The generosity of students is the next target of a continuing campaign to deter people from giving money to beggars.
The Give Wisely campaign was launched on December 11 last year by the Palmerston North Safety Advisory Board, which includes the city council and police, in an effort to discourage people from giving money to beggars.
Posters with the "Give Wisely" message were handed out to shops in Broadway Ave, around The Square and outside The Plaza, asking people to give to charities rather than beggars.
About 10 regular beggars were identified and, according to police, all of them were under the care of the welfare or mental health system or, in some cases, both.
There had also been continuing problems with intimidation from beggars in the city.
Begging is not illegal, and Palmerston North does not have an anti-begging bylaw.
Senior Sergeant Brett Calkin, of Palmerston North, said students were often the people approached by beggars.
Studies undertaken overseas showed students tended to be fairly generous, and usually gave some money if they had coins in their pockets, he said.
"We want new students coming into the city to be aware of the issue and give wisely," he said.

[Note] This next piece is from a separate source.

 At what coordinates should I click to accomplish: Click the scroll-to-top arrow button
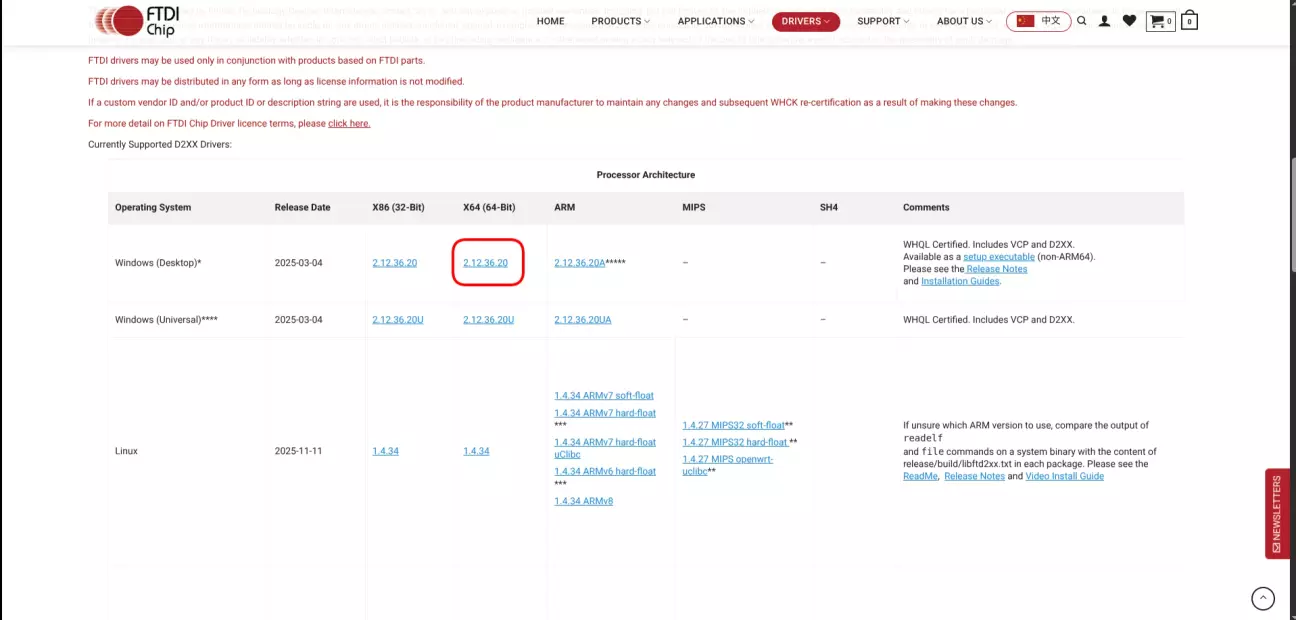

Massey University Students' Association president Steve Christodoulou said students were "generous in nature", but often struggled financially.
City safety co-ordinator Maria Prangnell said another pamphlet drop aimed at students would take place shortly, and the campaign would be ongoing.

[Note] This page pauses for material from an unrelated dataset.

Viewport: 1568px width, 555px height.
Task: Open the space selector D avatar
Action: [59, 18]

The feedback she had received from Broadway Ave businesses, which had been worst-affected by beggars, indicated there had been some reduction.
She had not received as many complaints from members of the public about beggars, she said.
"If people don't give money, they won't be there."
Retailers in Broadway Ave said they thought beggars had been appearing less frequently, but two men who had always been regulars on the street continued to beg there.
Downtown manager Greg Key said it depended on the time of day, or day of the week when beggars could come out. The two men in Broadway Ave were not often seen on a Monday or Tuesday when less people were around.
He thought there had been an "immediate" effect when the campaign was introduced.
The intimidating behaviour that had been causing problems appeared to have dropped off and there were fewer complaints to him, he said.